Я не доносчик и не иуда, хоть позднее, в ту страшную зимнюю ночь сорок четвертого, у охотничьей сторожки я почувствовал в ее, Вероники, взгляде нечто большее, чем обыкновенный страх, и большее, чем надежда на то, что я помогу ей, в этом ее взгляде был также какой-то упрек. Ну, а как мне ей было помочь? Я только стоял на страже той зимней ночью в январе сорок четвертого, только на страже, и больше ничего. Да если бы я только слово проронил против того, что их обоих притащили и допрашивают, меня бы шлепнули. Прав был Янко, когда перед смертью, почти четырнадцать дней назад, сидя в этом своем кресле, весь высохший и скукожившийся, сказал, что за нами охотились, как за зверями. Дисциплина поэтому была страшно серьезной вещью. Во время проведения операции любое возражение расценивалось как саботаж, почти дезертирство. Я тогда ничего не мог сделать. В ее взгляде были не только страх и надежда, было и нечто такое, словно бы она хотела сказать, ты ведь наш, Иван, мы тебя любили, и Пепце я хотела что-нибудь подарить красивое на свадьбу. Неужели ты ничего не сделаешь? А что я мог сделать?
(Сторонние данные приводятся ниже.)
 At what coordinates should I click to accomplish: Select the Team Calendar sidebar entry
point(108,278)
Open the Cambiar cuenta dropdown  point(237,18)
Может, Янко и смог бы помочь, он был командир, но ему и в голову ничего такого не приходило. И это она с Янко собиралась прокатиться на мотоцикле, а не со мной. Она бы управляла, а он бы сидел на заднем сиденье, громко смеялся, держал ее за талию и на ухо ей, бог знает что, говорил, чтобы и она тоже посмеялась. Она спустила ему, что он так дерзко разговаривал с ней, ей даже понравилось. Спрашивала меня, как его зовут, в тот вечер, когда в шелковом платье принимала гостей. Меня она еле замечала, для нее я был просто крестьянский паренек Йеранек из Поселья, у которого золотые руки, и он умеет, наш Иван, даже петь аллилуйю в церковном хоре.